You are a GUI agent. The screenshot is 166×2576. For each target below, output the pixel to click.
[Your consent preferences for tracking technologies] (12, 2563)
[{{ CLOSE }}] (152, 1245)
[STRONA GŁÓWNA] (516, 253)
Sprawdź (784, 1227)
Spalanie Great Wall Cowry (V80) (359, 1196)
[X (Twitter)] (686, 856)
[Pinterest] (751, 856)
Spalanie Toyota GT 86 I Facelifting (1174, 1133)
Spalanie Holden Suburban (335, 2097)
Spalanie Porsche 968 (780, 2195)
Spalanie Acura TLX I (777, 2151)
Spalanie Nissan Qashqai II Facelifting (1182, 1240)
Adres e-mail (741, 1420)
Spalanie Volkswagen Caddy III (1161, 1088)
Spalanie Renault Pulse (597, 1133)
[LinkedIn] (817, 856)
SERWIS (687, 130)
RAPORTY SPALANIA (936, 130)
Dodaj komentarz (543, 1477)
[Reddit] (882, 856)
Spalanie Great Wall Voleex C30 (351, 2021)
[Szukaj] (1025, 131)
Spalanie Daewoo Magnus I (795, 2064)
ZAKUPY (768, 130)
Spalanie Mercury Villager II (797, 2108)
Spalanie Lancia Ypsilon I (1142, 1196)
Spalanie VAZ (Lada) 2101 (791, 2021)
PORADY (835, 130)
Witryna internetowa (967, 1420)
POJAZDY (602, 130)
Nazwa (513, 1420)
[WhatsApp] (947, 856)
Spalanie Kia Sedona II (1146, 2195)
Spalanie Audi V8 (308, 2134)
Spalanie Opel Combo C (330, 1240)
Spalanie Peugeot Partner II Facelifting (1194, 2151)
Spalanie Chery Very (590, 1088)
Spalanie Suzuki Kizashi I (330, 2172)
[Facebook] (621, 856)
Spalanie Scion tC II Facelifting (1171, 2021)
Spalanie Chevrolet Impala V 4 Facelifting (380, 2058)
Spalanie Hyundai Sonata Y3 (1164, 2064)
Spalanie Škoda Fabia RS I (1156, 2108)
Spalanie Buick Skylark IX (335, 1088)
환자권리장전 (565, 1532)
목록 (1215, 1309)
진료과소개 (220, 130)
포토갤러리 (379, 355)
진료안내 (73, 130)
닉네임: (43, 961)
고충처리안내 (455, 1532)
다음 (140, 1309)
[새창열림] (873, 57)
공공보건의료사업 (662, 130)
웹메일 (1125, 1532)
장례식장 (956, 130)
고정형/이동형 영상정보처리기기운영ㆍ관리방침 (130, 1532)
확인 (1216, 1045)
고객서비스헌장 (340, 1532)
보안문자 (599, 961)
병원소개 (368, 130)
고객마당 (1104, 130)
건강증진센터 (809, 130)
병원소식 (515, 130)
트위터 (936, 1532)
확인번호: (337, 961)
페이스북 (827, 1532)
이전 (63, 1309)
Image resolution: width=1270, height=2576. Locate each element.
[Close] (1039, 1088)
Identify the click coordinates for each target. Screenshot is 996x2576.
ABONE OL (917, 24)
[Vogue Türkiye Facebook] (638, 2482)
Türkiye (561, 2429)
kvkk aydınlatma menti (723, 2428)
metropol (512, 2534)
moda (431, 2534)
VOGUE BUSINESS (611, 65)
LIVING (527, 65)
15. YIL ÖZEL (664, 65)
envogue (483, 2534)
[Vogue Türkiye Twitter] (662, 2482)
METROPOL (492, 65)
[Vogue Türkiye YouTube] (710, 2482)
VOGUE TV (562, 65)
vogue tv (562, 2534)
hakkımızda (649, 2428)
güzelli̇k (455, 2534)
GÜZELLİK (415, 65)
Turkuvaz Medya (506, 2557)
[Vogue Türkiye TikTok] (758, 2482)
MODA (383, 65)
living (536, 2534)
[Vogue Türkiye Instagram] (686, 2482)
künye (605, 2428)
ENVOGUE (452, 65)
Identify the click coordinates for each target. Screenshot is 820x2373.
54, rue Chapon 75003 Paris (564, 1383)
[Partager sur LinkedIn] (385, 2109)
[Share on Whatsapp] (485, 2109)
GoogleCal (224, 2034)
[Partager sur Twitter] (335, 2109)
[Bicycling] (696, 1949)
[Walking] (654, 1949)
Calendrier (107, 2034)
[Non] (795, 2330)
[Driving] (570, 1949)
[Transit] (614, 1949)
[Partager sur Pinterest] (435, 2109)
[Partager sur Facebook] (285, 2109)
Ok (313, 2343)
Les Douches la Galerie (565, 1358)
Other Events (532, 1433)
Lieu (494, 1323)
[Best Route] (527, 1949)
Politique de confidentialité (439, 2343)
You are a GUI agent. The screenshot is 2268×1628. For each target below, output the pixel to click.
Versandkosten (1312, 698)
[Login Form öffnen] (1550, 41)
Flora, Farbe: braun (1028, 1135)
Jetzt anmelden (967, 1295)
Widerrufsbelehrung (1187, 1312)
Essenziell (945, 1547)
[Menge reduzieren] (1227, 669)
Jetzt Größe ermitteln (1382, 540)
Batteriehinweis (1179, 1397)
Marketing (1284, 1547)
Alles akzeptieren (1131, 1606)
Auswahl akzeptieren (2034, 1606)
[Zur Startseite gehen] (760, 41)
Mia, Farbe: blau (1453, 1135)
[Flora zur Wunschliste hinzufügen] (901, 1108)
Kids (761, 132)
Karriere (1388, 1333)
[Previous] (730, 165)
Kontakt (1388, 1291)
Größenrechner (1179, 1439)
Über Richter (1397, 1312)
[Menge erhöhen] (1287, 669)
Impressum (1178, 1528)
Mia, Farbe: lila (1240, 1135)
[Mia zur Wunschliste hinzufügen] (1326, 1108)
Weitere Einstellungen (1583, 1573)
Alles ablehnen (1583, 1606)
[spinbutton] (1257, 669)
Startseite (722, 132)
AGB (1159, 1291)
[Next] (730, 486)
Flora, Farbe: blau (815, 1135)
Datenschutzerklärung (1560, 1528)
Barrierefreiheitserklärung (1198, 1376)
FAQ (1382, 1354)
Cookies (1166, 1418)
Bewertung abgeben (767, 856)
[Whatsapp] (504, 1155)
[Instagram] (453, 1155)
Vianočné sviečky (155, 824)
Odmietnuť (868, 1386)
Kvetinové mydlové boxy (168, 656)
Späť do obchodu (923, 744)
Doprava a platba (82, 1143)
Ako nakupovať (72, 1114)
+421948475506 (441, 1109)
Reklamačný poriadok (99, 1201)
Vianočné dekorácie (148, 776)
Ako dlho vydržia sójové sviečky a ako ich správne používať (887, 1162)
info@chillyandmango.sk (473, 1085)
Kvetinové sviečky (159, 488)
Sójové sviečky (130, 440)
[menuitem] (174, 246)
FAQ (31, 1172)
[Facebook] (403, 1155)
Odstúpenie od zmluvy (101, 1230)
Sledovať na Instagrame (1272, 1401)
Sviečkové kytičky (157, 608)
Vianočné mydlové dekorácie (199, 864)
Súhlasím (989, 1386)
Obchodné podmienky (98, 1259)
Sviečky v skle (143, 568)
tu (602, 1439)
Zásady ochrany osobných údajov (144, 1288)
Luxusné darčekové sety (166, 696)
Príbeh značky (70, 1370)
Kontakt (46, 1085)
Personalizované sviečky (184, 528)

* ACTION ITEM *
Once you reach the line with "고객마당 (1104, 130)" in the data above, copy it and every line after it exactly, up to and including the line with "güzelli̇k (455, 2534)".

* COMPLETED EXERCISE *
고객마당 (1104, 130)
건강증진센터 (809, 130)
병원소식 (515, 130)
트위터 (936, 1532)
확인번호: (337, 961)
페이스북 (827, 1532)
이전 (63, 1309)
Image resolution: width=1270, height=2576. Locate each element.
[Close] (1039, 1088)
Identify the click coordinates for each target. Screenshot is 996x2576.
ABONE OL (917, 24)
[Vogue Türkiye Facebook] (638, 2482)
Türkiye (561, 2429)
kvkk aydınlatma menti (723, 2428)
metropol (512, 2534)
moda (431, 2534)
VOGUE BUSINESS (611, 65)
LIVING (527, 65)
15. YIL ÖZEL (664, 65)
envogue (483, 2534)
[Vogue Türkiye Twitter] (662, 2482)
METROPOL (492, 65)
[Vogue Türkiye YouTube] (710, 2482)
VOGUE TV (562, 65)
vogue tv (562, 2534)
hakkımızda (649, 2428)
güzelli̇k (455, 2534)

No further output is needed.